Your question’s actually a bit fuzzy. Are you looking for the * minimum * mass necessary? Or the actual mass consumed in the process of growing up? Because if you’re really, really, really good at recycling and maybe have access to nano-technology, you could probably get by with a surprisingly small amount of mass.

If you’re looking for a good back of the envelope of mass input, then you could just figure out the average food/water/air intake per body mass per day, but it gets complicated because those are not constant values as the body grows. And if your subject is doing anything besides floating in a big test tube, then activity will change the amount of required input mass.

Yeah, I dig you…luckily, I’m looking for the minimum lying-in-a-gurney/floating-in-a-testtube level of activity input for the subject, and no nanites or anything—basically “how much mass would you have to feed to the subject through an umbilical tube” for it to survive and grow to maturity.

And I think I spent more effort trying to write that paragraph halfway intelligently than the makers of the movie that sparked the question did in dreaming up the scenario.

While I don’t claim to quite understand your question, there is a rule of thumb that says as you go from one level to the next in a food chain, about 10% of the original mass is carried onto the next level. For example, it takes about 10 pounds of corn to grow 1 pound of corn worm.

Doesn’t this depend on how fast the animal grows though? A human takes decades to reach maturity and eats way more than 1500 pounds of food, give or take, during that time, since most of that food goes towards basic body functions and energy and not growing bigger. If you take the numbers on this page as a guide, you eat about 10 times your body weight in food every year (of course, this includes water in the food, but not water by itself, and apparently not in soda, which is 53 gallons/441 pounds per year; for example, while milk is shown as the largest component of what we eat by weight, it is mostly water, thus contributes only about 10% of calories).

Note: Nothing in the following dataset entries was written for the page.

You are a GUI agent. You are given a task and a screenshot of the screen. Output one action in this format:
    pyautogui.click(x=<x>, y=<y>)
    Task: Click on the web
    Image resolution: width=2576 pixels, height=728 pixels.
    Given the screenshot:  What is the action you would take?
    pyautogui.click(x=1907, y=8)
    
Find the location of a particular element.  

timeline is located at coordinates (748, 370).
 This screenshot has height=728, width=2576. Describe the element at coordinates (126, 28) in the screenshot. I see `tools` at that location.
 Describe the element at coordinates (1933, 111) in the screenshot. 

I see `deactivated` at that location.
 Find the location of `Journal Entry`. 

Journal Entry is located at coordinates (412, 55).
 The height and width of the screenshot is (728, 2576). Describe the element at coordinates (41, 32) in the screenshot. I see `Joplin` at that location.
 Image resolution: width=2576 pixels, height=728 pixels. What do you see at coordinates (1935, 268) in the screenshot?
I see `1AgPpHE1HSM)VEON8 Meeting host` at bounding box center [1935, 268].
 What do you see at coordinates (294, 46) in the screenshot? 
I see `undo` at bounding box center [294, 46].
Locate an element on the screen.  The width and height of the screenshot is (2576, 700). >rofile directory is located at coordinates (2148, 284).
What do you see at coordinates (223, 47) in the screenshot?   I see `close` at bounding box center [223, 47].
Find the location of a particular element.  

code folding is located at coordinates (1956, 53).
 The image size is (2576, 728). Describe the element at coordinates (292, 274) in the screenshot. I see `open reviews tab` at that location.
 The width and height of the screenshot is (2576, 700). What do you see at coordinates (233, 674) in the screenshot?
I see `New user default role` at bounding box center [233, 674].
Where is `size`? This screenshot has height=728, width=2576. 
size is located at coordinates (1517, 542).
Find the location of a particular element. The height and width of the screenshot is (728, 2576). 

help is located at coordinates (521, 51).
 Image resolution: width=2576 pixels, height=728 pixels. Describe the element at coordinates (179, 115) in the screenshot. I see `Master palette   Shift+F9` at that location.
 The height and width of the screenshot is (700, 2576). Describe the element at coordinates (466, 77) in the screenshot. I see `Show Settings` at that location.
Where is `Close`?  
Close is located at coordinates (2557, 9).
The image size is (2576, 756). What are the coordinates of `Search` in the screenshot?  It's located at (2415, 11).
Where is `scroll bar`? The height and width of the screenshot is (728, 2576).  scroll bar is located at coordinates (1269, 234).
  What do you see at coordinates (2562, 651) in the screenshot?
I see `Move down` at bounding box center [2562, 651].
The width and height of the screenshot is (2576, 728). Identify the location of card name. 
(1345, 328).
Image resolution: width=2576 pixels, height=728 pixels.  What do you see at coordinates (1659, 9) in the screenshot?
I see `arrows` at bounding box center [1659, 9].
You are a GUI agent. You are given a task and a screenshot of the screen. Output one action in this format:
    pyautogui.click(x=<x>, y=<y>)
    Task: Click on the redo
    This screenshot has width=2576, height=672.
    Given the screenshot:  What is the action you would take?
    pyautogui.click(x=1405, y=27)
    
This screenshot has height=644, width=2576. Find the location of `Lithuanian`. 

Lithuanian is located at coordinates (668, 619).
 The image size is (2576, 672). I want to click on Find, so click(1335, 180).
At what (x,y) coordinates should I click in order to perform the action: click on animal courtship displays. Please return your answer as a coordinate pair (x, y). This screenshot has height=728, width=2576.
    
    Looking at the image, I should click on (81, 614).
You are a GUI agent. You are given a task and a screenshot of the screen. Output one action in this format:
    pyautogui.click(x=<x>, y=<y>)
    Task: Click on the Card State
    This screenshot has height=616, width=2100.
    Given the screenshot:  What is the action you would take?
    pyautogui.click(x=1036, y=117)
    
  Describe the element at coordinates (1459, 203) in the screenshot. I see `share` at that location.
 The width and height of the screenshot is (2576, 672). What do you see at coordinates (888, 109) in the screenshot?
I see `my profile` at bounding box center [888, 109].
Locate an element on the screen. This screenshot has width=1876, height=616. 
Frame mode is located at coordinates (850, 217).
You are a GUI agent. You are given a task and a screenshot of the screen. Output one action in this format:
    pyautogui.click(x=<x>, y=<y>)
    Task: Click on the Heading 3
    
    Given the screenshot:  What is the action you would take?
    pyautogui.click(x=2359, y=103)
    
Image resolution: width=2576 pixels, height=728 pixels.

This is one of those thumb-rules that makes sense once you understand it, but is almost impossible to explain. It’s not that it ‘creates’ this much matter, it’s that it’s necessary to continuously support it. It starts from the ground up, I suppose - For any amount of vegetation, you have to dedicate X lbs of it, continuously, to support .1X lbs of herbivore - that is to say, there will be X lbs less of vegetation then there otherwise would be, sans herbivores, once you add in .1X lbs of herbivore. It goes down the list the same for carnivores - you need a broadly-sustainable system of X lbs worth of herbivores (comfortable, reproducing, and not subject to wild population shifts) in order to keep .1X lbs of carnivores in the same condition.

Of course, this requires mad rounding.